=== To-do list ===
- a) In the article on Queen Victoria's childhood story, who is set to write the foreword to the published edition?
- b) Reproduce verbatim a passage from the article on Queen Victoria's childhood story, beginning at the words "It was Victoria's" and stopping after "will publish it.".
- c) Identify every person mentioned by name in the article on Queen Victoria's childhood story.

=== Excerpted text ===
◇ ◇ ◇ ◇ ◇
This June the Royal Collection Trust will publish an illustrated children's story, written by Queen Victoria when she was just 10 years old. Local author Jacqueline Wilson is set to write the foreword, explains Charles Raspin
It was a lonely childhood for a young Alexandrina Victoria. Confined within the walls of Kensington Palace, she had few friends her own age, all of whom were subject to the ebb and flow of courtly politics. Even her own family could spend little time with her, focused on their own missions of diplomacy or governance.
It was Victoria's imagination that provided her with playmates. A devoted writer who faithfully kept a diary from her early teenage years, she produced a children's story of her own as part of an English composition exercise at age 10 (and, she carefully notes, 3/4s). Now, some 85 years after it was first written, the Royal Collection Trust will publish it.
◇ ◇ ◇ ◇ ◇
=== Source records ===
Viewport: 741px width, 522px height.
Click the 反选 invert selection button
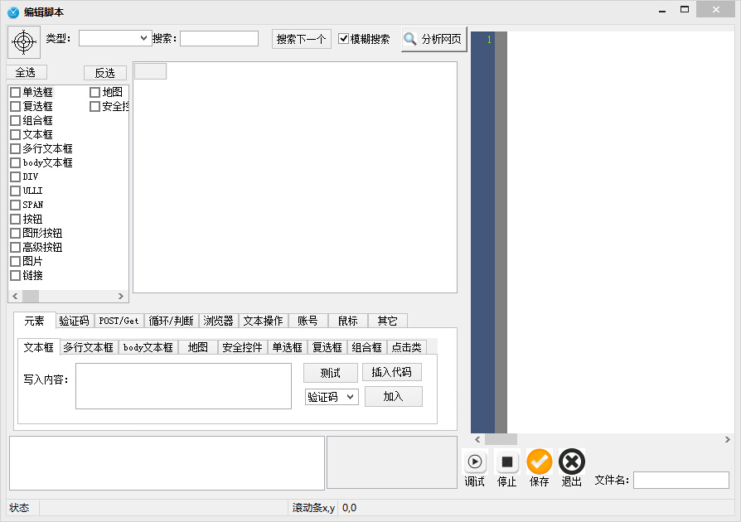coord(104,72)
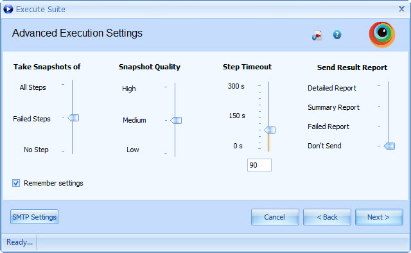Open SMTP Settings
Screen dimensions: 411x253
[34, 217]
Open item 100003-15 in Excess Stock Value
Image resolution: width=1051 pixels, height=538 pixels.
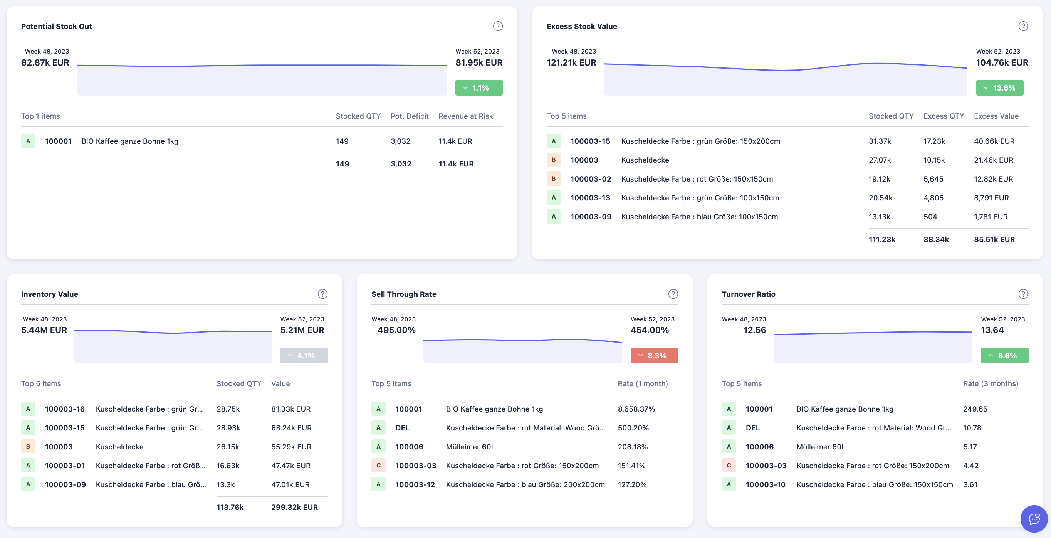590,141
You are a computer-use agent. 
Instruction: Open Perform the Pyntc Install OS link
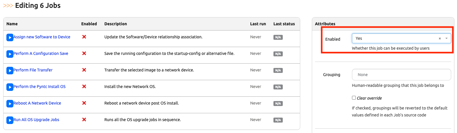coord(39,87)
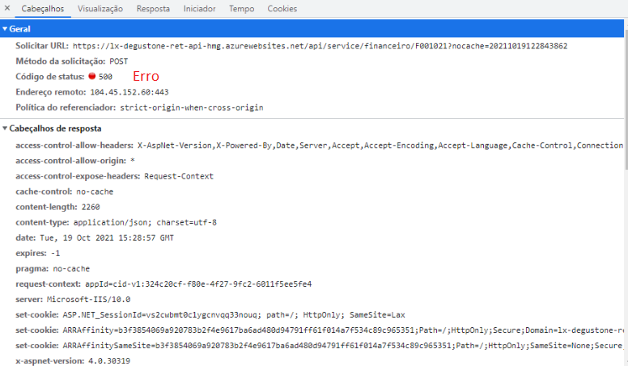Close the request details panel
The height and width of the screenshot is (366, 628).
click(7, 8)
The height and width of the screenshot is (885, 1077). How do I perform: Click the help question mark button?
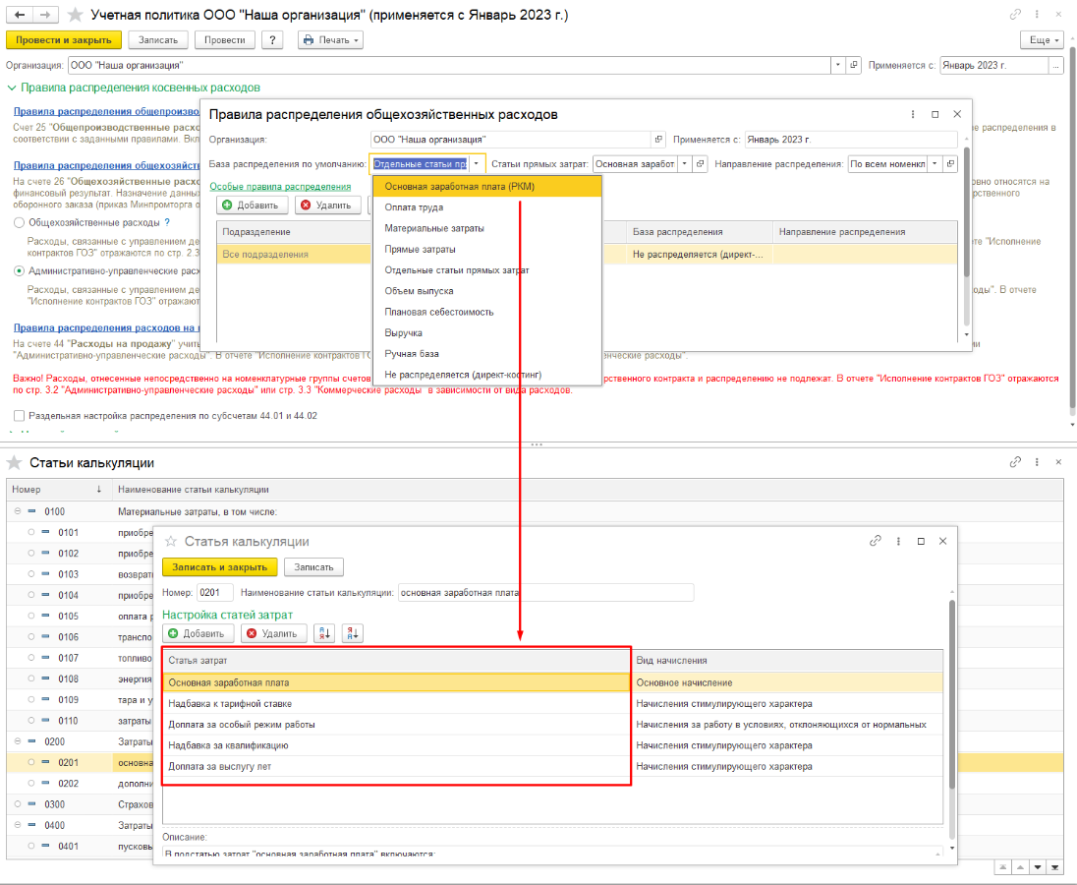point(272,39)
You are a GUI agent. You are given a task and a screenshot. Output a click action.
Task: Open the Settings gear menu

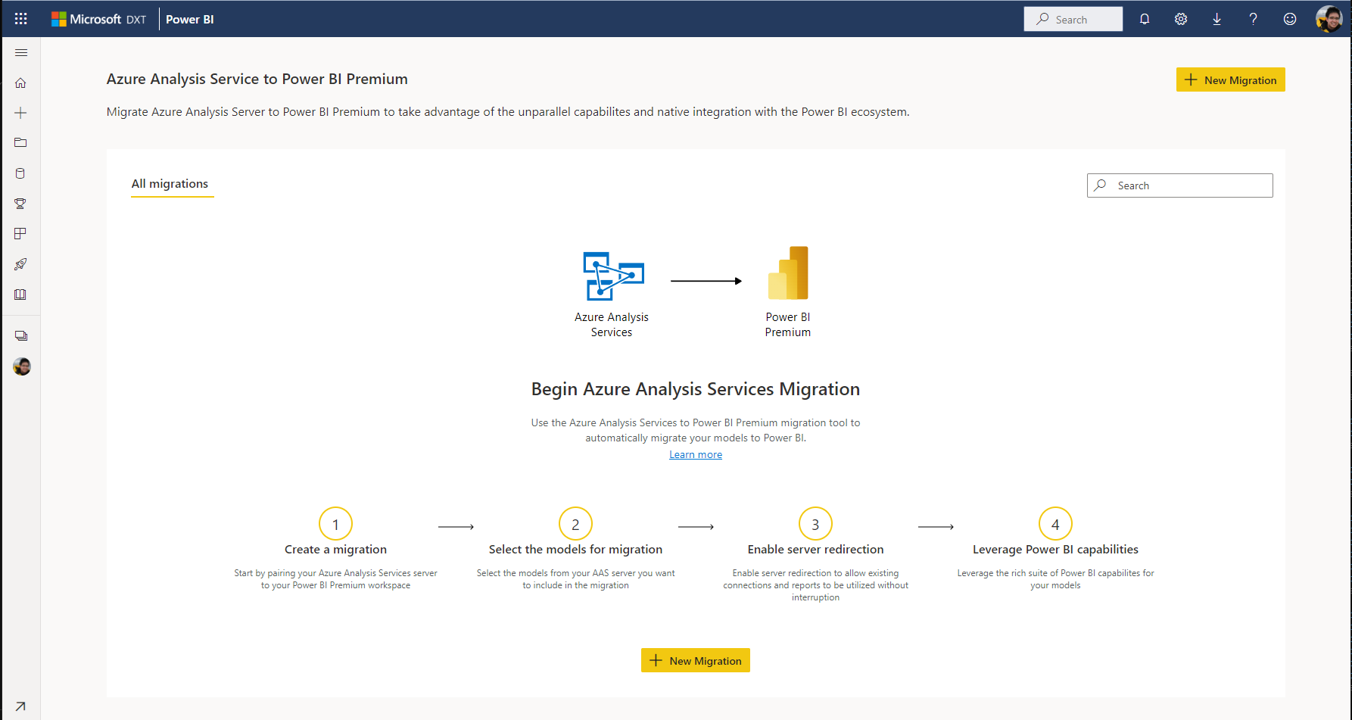(x=1180, y=19)
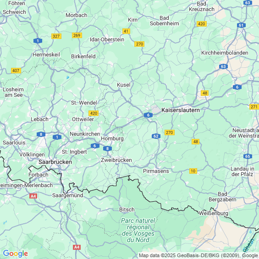The width and height of the screenshot is (259, 259).
Task: Click the yellow 407 road shield
Action: (x=16, y=71)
◇ ◇ ◇ ◇ ◇
=== Answers for the exercise ===
- a) Jacqueline Wilson

- b)
It was Victoria's imagination that provided her with playmates. A devoted writer who faithfully kept a diary from her early teenage years, she produced a children's story of her own as part of an English composition exercise at age 10 (and, she carefully notes, 3/4s). Now, some 85 years after it was first written, the Royal Collection Trust will publish it.

- c)
Queen Victoria (Alexandrina Victoria)
Jacqueline Wilson
Charles Raspin